══ EXERCISE INPUTS ══

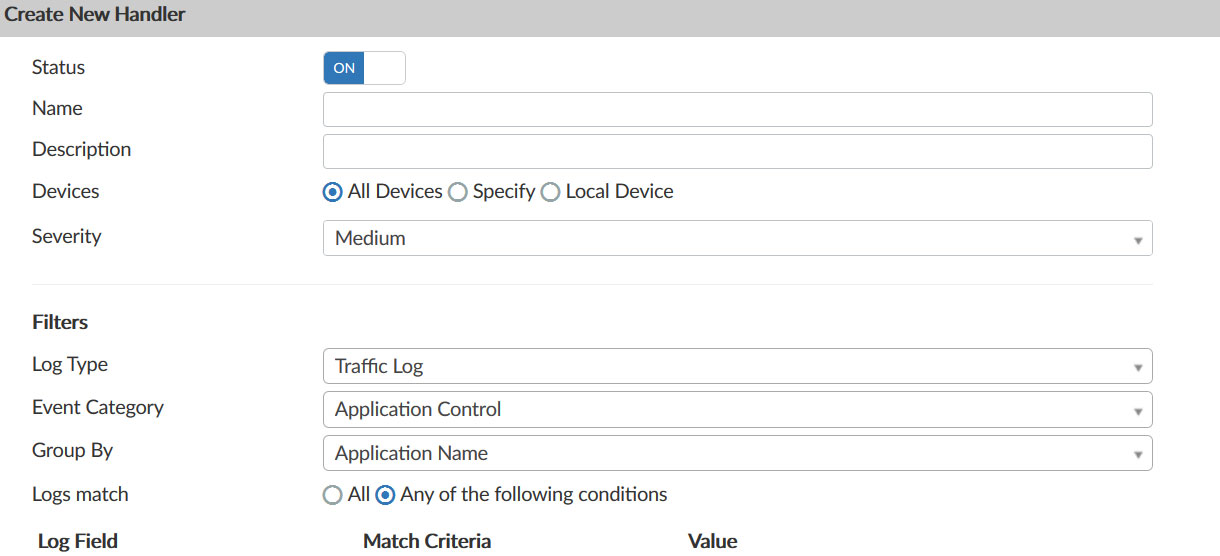1220x556 pixels.
Task: Click the Group By field label
Action: coord(72,450)
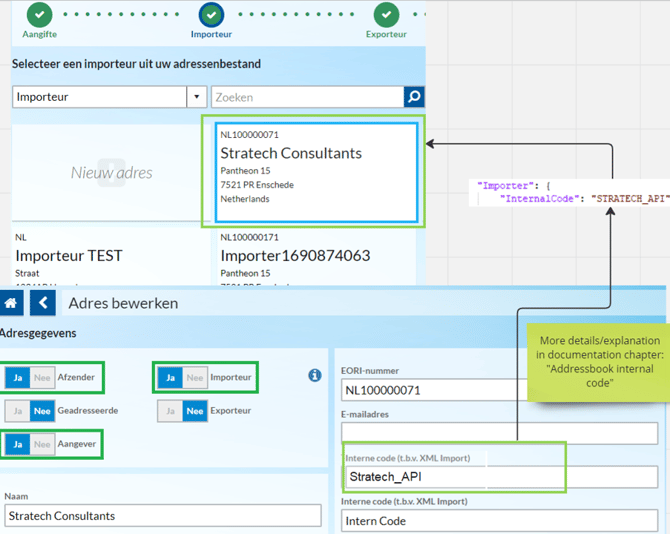Click the Zoeken search field
Image resolution: width=670 pixels, height=534 pixels.
(308, 97)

═══

OBJECTIVE: Repeat all of the records above line for line, leaving out the pictures.

THE RESULT:
1220x556 pixels.
Task: Click the Group By field label
Action: coord(72,450)
Click the Zoeken search field
Image resolution: width=670 pixels, height=534 pixels.
(308, 97)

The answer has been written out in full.